Habíamos madrugado. Había que aprovechar el día. Durante algo más de una semana, un ritmo frenético nos estaba permitiendo disfrutar, aunque de manera un tanto fugaz, de diversas grandes ciudades, así como también de pequeñas poblaciones, centroeuropeas. Esa mañana tocaba Gruyères, referente de uno de los quesos que más llaman mi atención aunque, fiel a la verdad, reconozco que no le hago ascos a ninguno. Antes de bajar del autobús, la guía nos informó de que lo tradicional en aquel pueblecito es que los comerciantes ofrezcan, en la misma calle y a los potenciales compradores, probar sus productos. A continuación, no sin cierto apuro, nos dijo que, por su experiencia, los españoles somos un pueblo muy dado a lanzarnos como fieras a todo lo que de este tipo se nos ofrece, a modo de muertos de hambre y como si no hubiese un mañana, dejando los platos limpios como patenas y sin comprar casi nunca. Eso, continuó diciendo, nos señalaba entre los comerciantes de allí como turistas no especialmente deseados, al margen de atribuirnos algunos calificativos poco envidiables. Sus observaciones, por cierto, sirvieron de poco.
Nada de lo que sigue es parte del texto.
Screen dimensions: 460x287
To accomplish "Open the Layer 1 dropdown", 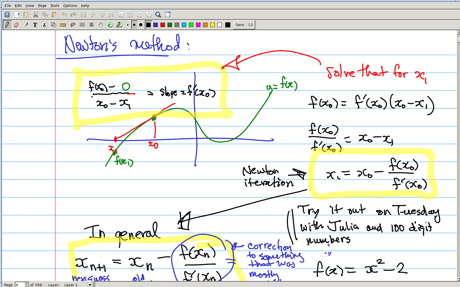I will [90, 285].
No nos engañemos; los españolitos somos una raza que, ya desde la más tierna infancia, estamos acostumbrados a aprovecharnos de lo que tenemos a nuestro alcance confundiendo lo propio con lo ajeno. ¿Quién no ha hecho fotocopias en su trabajo para su hijo? ¿Quién, en otros tiempos, no ha usado el teléfono de su empresa para llamar a su tía de Valladolid, aunque no tuviese de qué hablar con ella? ¿Quién no ha robado tiempo a su horario laboral para dedicarlo a asuntos particulares? ¿Quién no…? ¡Y luego nos extraña que el que tiene coches, aviones o millones de euros a su alcance se los apropie! ¡Pero si estamos entrenados para eso desde niños!
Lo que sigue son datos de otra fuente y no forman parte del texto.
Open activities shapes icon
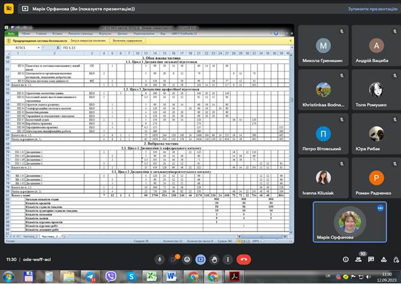This screenshot has height=284, width=401. [x=385, y=260]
Al término del paseo por Gruyères, de pronto oí a una cuarentañera con bastante buena pinta, y en un perfecto español peninsular, gritar a quienes parecían su marido, padres e hijos: venid, coged de este, que también es gratis… mientras agarraba una bandeja enorme, con taquitos de queso, y la sacaba a la calle al tiempo que, sobre todo los maleducados críos, los cogían a puñados cayendo algunos al suelo y sin decir ni mu los adultos.